> _EXERCISE OBJECTIVE_: Quote the entries below from the line with "Viewport: 1115px width, 411px" through the line with "Click the Permanent acrylic adhesive text", both ends included, and only those lines.

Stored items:
☆ ☆ ☆ ☆ ☆

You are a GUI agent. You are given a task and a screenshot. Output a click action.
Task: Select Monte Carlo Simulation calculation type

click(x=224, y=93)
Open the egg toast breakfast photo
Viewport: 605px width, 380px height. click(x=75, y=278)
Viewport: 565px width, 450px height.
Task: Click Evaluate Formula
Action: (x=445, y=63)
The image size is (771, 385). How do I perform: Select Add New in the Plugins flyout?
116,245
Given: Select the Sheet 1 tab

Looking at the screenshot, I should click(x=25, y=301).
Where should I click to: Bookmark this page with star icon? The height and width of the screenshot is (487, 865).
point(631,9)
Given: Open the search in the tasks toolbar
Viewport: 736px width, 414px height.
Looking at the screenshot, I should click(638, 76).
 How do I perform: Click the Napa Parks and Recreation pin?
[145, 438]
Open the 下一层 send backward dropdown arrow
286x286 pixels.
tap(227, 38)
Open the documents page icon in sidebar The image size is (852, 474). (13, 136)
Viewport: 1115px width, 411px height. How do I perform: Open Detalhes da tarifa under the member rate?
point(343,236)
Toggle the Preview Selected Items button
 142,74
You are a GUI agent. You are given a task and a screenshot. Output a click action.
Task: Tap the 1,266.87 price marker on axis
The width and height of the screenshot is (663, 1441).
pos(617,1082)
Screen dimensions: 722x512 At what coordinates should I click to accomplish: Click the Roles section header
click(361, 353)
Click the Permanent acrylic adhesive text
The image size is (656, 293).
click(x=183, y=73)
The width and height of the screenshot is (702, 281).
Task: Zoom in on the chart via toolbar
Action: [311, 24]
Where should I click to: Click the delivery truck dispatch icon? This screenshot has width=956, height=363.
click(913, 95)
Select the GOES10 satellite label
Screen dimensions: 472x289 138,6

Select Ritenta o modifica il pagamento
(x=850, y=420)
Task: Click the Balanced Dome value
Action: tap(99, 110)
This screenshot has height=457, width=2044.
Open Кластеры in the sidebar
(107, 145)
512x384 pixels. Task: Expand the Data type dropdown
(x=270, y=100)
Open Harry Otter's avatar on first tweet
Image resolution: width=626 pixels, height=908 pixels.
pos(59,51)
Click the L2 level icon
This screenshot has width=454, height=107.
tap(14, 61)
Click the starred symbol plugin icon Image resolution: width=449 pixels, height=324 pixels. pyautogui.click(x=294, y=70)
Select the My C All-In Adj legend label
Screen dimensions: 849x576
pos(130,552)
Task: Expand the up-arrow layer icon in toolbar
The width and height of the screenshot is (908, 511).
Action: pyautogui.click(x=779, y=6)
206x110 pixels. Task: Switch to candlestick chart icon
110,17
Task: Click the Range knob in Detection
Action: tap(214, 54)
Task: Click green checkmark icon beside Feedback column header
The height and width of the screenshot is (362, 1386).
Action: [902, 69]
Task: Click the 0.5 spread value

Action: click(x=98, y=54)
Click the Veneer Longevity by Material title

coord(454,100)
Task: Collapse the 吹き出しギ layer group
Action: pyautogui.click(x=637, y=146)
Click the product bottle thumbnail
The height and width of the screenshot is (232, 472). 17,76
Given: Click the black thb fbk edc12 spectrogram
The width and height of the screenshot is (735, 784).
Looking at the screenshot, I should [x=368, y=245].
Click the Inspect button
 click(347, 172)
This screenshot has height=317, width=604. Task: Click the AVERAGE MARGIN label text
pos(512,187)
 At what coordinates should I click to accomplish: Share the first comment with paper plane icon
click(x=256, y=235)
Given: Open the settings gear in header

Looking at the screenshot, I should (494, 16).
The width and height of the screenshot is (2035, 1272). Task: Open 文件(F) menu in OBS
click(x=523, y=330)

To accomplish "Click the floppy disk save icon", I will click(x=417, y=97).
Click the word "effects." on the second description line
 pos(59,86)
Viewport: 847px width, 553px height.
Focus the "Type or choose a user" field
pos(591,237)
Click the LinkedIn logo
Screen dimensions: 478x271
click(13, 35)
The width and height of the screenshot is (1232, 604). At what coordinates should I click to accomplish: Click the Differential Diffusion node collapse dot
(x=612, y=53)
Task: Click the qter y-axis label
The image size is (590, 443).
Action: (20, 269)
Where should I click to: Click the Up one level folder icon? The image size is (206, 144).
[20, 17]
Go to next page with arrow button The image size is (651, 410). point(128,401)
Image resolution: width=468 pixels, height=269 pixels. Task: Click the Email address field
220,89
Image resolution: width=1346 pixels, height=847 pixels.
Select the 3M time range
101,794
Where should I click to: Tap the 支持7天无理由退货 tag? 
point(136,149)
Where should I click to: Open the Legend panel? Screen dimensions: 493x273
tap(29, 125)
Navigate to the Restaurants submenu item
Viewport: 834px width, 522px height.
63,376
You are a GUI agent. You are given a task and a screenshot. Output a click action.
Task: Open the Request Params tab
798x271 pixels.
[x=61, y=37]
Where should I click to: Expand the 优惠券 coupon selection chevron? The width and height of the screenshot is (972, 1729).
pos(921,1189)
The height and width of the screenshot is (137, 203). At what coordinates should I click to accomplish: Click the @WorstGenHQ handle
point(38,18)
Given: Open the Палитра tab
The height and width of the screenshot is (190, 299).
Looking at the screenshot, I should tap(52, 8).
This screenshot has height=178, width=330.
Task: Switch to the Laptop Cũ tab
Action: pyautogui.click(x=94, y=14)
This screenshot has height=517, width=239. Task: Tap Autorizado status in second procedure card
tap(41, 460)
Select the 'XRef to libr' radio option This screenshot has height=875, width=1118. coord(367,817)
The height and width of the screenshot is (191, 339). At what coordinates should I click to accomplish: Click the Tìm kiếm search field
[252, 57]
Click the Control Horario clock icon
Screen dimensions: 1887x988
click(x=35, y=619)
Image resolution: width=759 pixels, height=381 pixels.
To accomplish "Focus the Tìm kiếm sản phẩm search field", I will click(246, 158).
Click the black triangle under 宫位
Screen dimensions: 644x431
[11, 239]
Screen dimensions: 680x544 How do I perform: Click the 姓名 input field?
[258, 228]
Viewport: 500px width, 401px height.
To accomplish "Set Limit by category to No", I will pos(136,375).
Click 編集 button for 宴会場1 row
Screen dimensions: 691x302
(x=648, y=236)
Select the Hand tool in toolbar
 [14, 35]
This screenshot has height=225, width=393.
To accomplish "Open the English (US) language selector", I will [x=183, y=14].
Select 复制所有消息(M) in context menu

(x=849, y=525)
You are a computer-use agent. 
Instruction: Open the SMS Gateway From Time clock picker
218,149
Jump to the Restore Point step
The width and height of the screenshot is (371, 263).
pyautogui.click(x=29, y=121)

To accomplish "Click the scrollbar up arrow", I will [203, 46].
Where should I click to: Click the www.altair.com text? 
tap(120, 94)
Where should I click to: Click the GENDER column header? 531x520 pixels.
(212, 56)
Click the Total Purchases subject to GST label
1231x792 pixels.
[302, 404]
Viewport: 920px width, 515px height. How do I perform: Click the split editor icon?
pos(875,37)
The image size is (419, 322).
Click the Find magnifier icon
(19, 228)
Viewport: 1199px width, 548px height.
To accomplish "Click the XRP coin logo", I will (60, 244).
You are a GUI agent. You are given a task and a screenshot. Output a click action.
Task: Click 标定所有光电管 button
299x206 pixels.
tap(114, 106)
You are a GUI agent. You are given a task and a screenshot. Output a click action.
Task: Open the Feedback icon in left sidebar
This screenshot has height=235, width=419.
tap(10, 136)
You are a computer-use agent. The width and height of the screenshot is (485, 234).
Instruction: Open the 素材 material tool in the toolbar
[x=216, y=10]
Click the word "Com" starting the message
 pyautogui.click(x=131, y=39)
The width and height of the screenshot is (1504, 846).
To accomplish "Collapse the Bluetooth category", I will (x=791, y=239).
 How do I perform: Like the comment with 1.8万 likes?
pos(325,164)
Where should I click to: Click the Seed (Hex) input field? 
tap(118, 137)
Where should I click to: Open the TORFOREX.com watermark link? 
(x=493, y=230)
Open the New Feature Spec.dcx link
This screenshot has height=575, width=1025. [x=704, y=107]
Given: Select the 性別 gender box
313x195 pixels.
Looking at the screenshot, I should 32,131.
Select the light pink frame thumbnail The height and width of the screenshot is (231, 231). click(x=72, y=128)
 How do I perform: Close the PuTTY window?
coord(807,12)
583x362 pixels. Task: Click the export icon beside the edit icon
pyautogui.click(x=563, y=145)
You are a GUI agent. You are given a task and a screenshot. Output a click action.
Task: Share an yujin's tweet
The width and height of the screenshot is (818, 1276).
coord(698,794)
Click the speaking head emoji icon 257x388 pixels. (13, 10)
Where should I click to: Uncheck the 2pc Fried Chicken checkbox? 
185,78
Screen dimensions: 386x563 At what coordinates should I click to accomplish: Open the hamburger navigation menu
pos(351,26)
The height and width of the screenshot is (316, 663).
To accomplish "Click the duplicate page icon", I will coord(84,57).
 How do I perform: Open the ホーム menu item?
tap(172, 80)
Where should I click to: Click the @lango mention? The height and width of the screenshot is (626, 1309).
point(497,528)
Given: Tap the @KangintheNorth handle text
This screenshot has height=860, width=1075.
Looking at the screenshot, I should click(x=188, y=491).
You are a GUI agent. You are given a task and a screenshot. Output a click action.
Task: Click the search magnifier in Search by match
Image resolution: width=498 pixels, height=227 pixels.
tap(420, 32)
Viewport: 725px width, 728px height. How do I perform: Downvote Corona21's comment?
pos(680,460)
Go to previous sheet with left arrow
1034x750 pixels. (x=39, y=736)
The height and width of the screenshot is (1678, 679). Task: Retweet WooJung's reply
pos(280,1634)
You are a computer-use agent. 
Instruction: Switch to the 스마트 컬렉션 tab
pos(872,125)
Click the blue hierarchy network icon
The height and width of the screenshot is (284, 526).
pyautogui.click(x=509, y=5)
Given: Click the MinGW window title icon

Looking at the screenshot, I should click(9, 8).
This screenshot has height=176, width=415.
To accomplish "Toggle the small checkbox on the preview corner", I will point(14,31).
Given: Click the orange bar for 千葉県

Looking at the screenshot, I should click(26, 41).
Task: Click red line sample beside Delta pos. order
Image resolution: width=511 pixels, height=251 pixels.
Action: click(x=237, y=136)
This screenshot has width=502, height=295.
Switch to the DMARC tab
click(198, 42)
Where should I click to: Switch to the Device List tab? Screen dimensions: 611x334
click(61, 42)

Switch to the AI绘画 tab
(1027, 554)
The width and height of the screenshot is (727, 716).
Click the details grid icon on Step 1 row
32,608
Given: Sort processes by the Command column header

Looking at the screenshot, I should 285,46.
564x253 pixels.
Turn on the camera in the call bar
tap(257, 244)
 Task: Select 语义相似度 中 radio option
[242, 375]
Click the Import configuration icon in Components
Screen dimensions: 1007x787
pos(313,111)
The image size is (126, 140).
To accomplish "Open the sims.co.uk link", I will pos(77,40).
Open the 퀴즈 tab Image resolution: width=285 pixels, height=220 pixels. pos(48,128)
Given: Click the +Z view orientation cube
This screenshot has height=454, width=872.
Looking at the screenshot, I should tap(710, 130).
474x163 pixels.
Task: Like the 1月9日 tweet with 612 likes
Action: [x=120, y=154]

☆ ☆ ☆ ☆ ☆

> _SOLVED PROBLEM_:
Viewport: 1115px width, 411px height. How do I perform: Open Detalhes da tarifa under the member rate?
point(343,236)
Toggle the Preview Selected Items button
 142,74
You are a GUI agent. You are given a task and a screenshot. Output a click action.
Task: Tap the 1,266.87 price marker on axis
The width and height of the screenshot is (663, 1441).
pos(617,1082)
Screen dimensions: 722x512 At what coordinates should I click to accomplish: Click the Roles section header
click(361, 353)
Click the Permanent acrylic adhesive text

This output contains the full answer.